◆ INSTRUCTIONS TO FOLLOW ◆
Return the data in full, exactly as it was written.
START STUDY MATERIAL
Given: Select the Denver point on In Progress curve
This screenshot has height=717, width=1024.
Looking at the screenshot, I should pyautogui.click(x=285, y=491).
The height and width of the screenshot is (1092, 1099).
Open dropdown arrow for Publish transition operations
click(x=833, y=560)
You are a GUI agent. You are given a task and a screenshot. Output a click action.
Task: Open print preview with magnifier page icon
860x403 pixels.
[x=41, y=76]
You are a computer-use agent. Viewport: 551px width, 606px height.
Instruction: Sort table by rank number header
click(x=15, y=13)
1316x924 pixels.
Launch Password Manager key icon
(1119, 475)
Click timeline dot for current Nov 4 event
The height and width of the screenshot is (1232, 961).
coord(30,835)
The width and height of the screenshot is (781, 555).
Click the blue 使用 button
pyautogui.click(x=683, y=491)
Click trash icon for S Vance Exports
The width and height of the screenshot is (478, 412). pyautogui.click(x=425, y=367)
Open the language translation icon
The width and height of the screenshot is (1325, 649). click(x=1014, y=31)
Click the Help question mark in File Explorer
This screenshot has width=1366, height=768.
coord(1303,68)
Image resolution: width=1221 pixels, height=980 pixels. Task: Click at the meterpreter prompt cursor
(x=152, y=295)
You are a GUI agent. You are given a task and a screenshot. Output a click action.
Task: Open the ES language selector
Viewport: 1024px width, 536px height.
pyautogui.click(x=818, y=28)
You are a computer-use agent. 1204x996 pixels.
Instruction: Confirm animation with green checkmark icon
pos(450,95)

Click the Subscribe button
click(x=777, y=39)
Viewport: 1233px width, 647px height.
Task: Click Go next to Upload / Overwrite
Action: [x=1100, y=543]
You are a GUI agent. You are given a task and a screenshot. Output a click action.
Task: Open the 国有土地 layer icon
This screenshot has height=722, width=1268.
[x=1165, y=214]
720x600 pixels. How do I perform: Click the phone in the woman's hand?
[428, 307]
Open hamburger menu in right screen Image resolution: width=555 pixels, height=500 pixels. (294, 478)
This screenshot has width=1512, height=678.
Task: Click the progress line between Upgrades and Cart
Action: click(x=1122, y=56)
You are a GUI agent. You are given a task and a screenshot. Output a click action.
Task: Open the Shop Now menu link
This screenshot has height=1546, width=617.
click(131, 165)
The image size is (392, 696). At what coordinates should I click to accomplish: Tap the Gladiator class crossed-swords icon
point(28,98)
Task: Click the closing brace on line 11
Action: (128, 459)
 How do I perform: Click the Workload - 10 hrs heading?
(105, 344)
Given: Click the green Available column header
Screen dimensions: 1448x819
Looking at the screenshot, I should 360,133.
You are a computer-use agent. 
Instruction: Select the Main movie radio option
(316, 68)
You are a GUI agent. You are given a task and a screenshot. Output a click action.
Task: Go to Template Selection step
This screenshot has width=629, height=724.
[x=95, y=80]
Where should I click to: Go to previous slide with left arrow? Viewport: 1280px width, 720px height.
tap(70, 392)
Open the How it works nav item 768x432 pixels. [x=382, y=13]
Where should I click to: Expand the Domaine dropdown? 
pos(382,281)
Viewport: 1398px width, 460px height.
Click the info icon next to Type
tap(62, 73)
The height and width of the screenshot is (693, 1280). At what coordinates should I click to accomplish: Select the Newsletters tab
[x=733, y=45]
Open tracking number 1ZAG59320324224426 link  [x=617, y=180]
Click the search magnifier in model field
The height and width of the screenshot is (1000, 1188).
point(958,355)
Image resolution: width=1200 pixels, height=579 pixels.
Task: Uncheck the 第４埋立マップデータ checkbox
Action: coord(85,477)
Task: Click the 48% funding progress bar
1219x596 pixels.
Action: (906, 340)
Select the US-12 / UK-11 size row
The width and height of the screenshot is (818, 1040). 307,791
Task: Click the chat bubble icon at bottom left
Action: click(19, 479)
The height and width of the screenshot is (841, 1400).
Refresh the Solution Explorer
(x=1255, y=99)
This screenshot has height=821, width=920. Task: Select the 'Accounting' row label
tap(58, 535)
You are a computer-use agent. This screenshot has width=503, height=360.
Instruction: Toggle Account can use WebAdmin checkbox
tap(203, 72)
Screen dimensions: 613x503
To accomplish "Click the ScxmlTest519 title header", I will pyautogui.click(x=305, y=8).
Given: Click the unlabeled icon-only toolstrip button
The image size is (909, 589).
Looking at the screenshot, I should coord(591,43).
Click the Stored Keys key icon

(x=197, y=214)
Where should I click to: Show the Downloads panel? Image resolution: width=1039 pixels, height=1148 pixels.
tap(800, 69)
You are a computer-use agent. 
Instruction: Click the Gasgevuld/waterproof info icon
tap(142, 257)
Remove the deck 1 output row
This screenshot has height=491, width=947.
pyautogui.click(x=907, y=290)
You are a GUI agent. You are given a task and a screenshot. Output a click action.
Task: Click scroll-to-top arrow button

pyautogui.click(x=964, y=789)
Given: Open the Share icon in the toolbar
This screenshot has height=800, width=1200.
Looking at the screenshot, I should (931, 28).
END STUDY MATERIAL
◆ RESULT OF THE TASK ◆
Given: Select the Denver point on In Progress curve
This screenshot has height=717, width=1024.
Looking at the screenshot, I should pyautogui.click(x=285, y=491).
The height and width of the screenshot is (1092, 1099).
Open dropdown arrow for Publish transition operations
click(x=833, y=560)
You are a GUI agent. You are given a task and a screenshot. Output a click action.
Task: Open print preview with magnifier page icon
860x403 pixels.
[x=41, y=76]
You are a computer-use agent. Viewport: 551px width, 606px height.
Instruction: Sort table by rank number header
click(x=15, y=13)
1316x924 pixels.
Launch Password Manager key icon
(1119, 475)
Click timeline dot for current Nov 4 event
The height and width of the screenshot is (1232, 961).
coord(30,835)
The width and height of the screenshot is (781, 555).
Click the blue 使用 button
pyautogui.click(x=683, y=491)
Click trash icon for S Vance Exports
The width and height of the screenshot is (478, 412). pyautogui.click(x=425, y=367)
Open the language translation icon
The width and height of the screenshot is (1325, 649). click(x=1014, y=31)
Click the Help question mark in File Explorer
This screenshot has width=1366, height=768.
coord(1303,68)
Image resolution: width=1221 pixels, height=980 pixels. Task: Click at the meterpreter prompt cursor
(x=152, y=295)
You are a GUI agent. You are given a task and a screenshot. Output a click action.
Task: Open the ES language selector
Viewport: 1024px width, 536px height.
pyautogui.click(x=818, y=28)
You are a computer-use agent. 1204x996 pixels.
Instruction: Confirm animation with green checkmark icon
pos(450,95)

Click the Subscribe button
click(x=777, y=39)
Viewport: 1233px width, 647px height.
Task: Click Go next to Upload / Overwrite
Action: [x=1100, y=543]
You are a GUI agent. You are given a task and a screenshot. Output a click action.
Task: Open the 国有土地 layer icon
This screenshot has height=722, width=1268.
[x=1165, y=214]
720x600 pixels. How do I perform: Click the phone in the woman's hand?
[428, 307]
Open hamburger menu in right screen Image resolution: width=555 pixels, height=500 pixels. (294, 478)
This screenshot has width=1512, height=678.
Task: Click the progress line between Upgrades and Cart
Action: click(x=1122, y=56)
You are a GUI agent. You are given a task and a screenshot. Output a click action.
Task: Open the Shop Now menu link
This screenshot has height=1546, width=617.
click(131, 165)
The image size is (392, 696). At what coordinates should I click to accomplish: Tap the Gladiator class crossed-swords icon
point(28,98)
Task: Click the closing brace on line 11
Action: (128, 459)
 How do I perform: Click the Workload - 10 hrs heading?
(105, 344)
Given: Click the green Available column header
Screen dimensions: 1448x819
Looking at the screenshot, I should 360,133.
You are a computer-use agent. 
Instruction: Select the Main movie radio option
(316, 68)
You are a GUI agent. You are given a task and a screenshot. Output a click action.
Task: Go to Template Selection step
This screenshot has width=629, height=724.
[x=95, y=80]
Where should I click to: Go to previous slide with left arrow? Viewport: 1280px width, 720px height.
tap(70, 392)
Open the How it works nav item 768x432 pixels. [x=382, y=13]
Where should I click to: Expand the Domaine dropdown? 
pos(382,281)
Viewport: 1398px width, 460px height.
Click the info icon next to Type
tap(62, 73)
The height and width of the screenshot is (693, 1280). At what coordinates should I click to accomplish: Select the Newsletters tab
[x=733, y=45]
Open tracking number 1ZAG59320324224426 link  [x=617, y=180]
Click the search magnifier in model field
The height and width of the screenshot is (1000, 1188).
point(958,355)
Image resolution: width=1200 pixels, height=579 pixels.
Task: Uncheck the 第４埋立マップデータ checkbox
Action: coord(85,477)
Task: Click the 48% funding progress bar
1219x596 pixels.
Action: (906, 340)
Select the US-12 / UK-11 size row
The width and height of the screenshot is (818, 1040). 307,791
Task: Click the chat bubble icon at bottom left
Action: click(19, 479)
The height and width of the screenshot is (841, 1400).
Refresh the Solution Explorer
(x=1255, y=99)
This screenshot has height=821, width=920. Task: Select the 'Accounting' row label
tap(58, 535)
You are a computer-use agent. This screenshot has width=503, height=360.
Instruction: Toggle Account can use WebAdmin checkbox
tap(203, 72)
Screen dimensions: 613x503
To accomplish "Click the ScxmlTest519 title header", I will pyautogui.click(x=305, y=8).
Given: Click the unlabeled icon-only toolstrip button
The image size is (909, 589).
Looking at the screenshot, I should coord(591,43).
Click the Stored Keys key icon

(x=197, y=214)
Where should I click to: Show the Downloads panel? Image resolution: width=1039 pixels, height=1148 pixels.
tap(800, 69)
You are a computer-use agent. 
Instruction: Click the Gasgevuld/waterproof info icon
tap(142, 257)
Remove the deck 1 output row
This screenshot has height=491, width=947.
pyautogui.click(x=907, y=290)
You are a GUI agent. You are given a task and a screenshot. Output a click action.
Task: Click scroll-to-top arrow button

pyautogui.click(x=964, y=789)
Given: Open the Share icon in the toolbar
This screenshot has height=800, width=1200.
Looking at the screenshot, I should (931, 28).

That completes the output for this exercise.